BED AND BOARD (François Truffaut, 1970)

There are at least two opposite ways to consider the fourth film in François Truffaut’s semi-autobiographical Antoine Doinel cycle, Domicile conjugal. If we take one view, Antoine (once again, and necessarily, Jean-Pierre Léaud) disintegrates into a bourgeois groove of complacency that completes the undoing of the rambunctious personality he exhibited in his mid-teens in The 400 Blows (1959). An inside-out view, though, suggests an alternative possibility: Antoine is still himself but is torn between impulses and the need to negotiate with the ordinary world which is poised to brand him “success” or “failure,” between what he wants to be and what the world has repeatedly told him he ought to be. The first view yields a captivating comedy; with the second view, however, everything, including Antoine’s marriage to Christine, is weighed against the boy that Antoine once was and, however dim his memory of this earlier incarnation, still keenly feels. The outcome of this view, close to devastating, suggests that our earlier selves aren’t always something we grow out of but with which some of us must constantly contend. Either way, Domicile conjugal ends the series, in effect leaving Antoine Doinel behind. (Truffaut, pursuing career resuscitation, belatedly added another film to it—one that overtly casts a backward look.)

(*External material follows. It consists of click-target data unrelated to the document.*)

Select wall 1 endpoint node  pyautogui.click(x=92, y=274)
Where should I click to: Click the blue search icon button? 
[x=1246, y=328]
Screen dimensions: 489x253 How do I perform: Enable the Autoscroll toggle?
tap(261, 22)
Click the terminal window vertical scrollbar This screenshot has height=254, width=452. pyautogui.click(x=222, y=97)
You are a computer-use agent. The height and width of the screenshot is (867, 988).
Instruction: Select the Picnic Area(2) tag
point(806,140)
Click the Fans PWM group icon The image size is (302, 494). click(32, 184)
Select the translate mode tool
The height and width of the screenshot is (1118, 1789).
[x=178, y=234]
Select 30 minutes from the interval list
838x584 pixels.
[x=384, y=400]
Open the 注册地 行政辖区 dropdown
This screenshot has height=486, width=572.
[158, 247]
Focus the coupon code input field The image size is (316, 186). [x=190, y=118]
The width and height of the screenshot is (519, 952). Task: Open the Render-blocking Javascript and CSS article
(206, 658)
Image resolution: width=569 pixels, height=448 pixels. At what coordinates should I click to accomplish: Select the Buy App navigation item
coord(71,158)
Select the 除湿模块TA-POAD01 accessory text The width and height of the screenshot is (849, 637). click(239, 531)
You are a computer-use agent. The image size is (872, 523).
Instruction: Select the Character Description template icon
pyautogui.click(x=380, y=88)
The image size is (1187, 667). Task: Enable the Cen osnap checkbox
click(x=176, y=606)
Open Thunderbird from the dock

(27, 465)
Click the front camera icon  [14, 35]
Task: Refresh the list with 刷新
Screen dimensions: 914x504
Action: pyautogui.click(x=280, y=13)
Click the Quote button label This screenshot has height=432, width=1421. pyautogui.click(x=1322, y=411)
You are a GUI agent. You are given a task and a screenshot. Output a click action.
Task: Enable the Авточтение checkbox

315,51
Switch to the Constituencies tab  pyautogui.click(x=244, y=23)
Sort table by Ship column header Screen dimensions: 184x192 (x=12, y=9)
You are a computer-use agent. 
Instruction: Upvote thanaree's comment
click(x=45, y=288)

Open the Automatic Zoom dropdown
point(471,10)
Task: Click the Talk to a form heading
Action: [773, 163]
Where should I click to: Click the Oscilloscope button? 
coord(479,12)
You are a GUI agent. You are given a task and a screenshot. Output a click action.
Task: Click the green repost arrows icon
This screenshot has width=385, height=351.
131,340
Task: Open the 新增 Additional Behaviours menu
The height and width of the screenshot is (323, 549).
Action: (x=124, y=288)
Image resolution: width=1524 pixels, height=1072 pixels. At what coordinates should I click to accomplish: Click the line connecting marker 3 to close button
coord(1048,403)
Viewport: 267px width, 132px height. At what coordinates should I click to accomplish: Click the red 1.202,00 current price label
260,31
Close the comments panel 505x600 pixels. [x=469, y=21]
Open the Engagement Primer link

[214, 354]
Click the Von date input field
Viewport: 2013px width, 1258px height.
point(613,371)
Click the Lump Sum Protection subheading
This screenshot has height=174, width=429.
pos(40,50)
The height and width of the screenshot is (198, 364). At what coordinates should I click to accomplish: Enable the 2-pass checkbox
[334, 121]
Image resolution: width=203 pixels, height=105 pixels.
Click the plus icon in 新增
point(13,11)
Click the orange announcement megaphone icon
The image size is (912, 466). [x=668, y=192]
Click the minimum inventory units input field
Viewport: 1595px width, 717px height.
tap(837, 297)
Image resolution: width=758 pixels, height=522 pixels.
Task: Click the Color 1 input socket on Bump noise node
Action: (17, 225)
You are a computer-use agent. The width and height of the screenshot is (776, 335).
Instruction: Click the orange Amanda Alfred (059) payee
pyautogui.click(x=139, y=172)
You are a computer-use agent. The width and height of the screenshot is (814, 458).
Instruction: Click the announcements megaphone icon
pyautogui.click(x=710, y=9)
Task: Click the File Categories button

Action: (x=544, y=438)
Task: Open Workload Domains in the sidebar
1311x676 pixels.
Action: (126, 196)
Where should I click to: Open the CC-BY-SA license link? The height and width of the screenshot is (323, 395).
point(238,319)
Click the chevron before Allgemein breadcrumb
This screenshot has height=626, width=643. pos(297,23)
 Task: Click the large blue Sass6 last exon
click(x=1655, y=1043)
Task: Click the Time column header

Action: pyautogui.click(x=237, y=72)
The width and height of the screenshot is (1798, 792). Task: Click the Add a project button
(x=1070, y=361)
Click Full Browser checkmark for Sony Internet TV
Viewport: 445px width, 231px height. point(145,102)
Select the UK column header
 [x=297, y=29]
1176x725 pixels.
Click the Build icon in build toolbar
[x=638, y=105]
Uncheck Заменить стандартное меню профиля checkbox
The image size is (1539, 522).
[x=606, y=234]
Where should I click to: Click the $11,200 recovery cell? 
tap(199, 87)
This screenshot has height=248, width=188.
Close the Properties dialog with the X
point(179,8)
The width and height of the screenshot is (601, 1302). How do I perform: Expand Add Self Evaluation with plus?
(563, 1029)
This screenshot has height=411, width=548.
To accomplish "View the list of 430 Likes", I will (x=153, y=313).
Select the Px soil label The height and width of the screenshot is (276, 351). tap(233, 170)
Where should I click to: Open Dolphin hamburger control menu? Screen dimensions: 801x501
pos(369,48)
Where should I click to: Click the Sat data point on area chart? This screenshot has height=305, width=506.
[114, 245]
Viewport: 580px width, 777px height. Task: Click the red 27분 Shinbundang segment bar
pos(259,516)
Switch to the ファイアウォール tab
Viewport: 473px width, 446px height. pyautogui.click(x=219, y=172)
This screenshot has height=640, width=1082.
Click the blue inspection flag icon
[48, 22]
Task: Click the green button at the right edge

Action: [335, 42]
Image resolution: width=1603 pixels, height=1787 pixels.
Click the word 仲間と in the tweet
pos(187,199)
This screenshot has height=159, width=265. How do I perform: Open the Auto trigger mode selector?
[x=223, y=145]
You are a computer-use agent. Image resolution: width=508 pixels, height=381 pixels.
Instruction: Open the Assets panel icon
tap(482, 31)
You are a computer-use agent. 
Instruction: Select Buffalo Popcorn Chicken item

     Antoine’s infidelity is both exotic—his partner in extramarital sex is Japanese—and tawdry. Antoine desperately sounds out his love for Christine, his commitment to their marriage, his connection to the raw being we all recall he once was. By degrees he has slipped into a role that periodically erupts into nonsense as he hopes against hope he can control his marital (and every other sort of) environment. “I’m never bored!” he announces.
     But are you scared? Dear Antoine, that’s what we want to know.